*What is required*:
All of the data below must be repeated exactly.

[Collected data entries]
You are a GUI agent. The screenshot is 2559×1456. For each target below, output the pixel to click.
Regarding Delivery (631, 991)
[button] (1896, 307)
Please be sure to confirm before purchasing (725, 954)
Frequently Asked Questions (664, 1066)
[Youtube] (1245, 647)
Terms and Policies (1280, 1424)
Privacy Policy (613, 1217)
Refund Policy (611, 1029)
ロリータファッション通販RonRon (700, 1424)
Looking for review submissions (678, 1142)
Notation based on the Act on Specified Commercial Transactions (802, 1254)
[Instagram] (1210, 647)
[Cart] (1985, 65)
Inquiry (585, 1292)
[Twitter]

*Solution*:
You are a GUI agent. The screenshot is 2559×1456. For each target below, output the pixel to click.
Regarding Delivery (631, 991)
[button] (1896, 307)
Please be sure to confirm before purchasing (725, 954)
Frequently Asked Questions (664, 1066)
[Youtube] (1245, 647)
Terms and Policies (1280, 1424)
Privacy Policy (613, 1217)
Refund Policy (611, 1029)
ロリータファッション通販RonRon (700, 1424)
Looking for review submissions (678, 1142)
Notation based on the Act on Specified Commercial Transactions (802, 1254)
[Instagram] (1210, 647)
[Cart] (1985, 65)
Inquiry (585, 1292)
[Twitter]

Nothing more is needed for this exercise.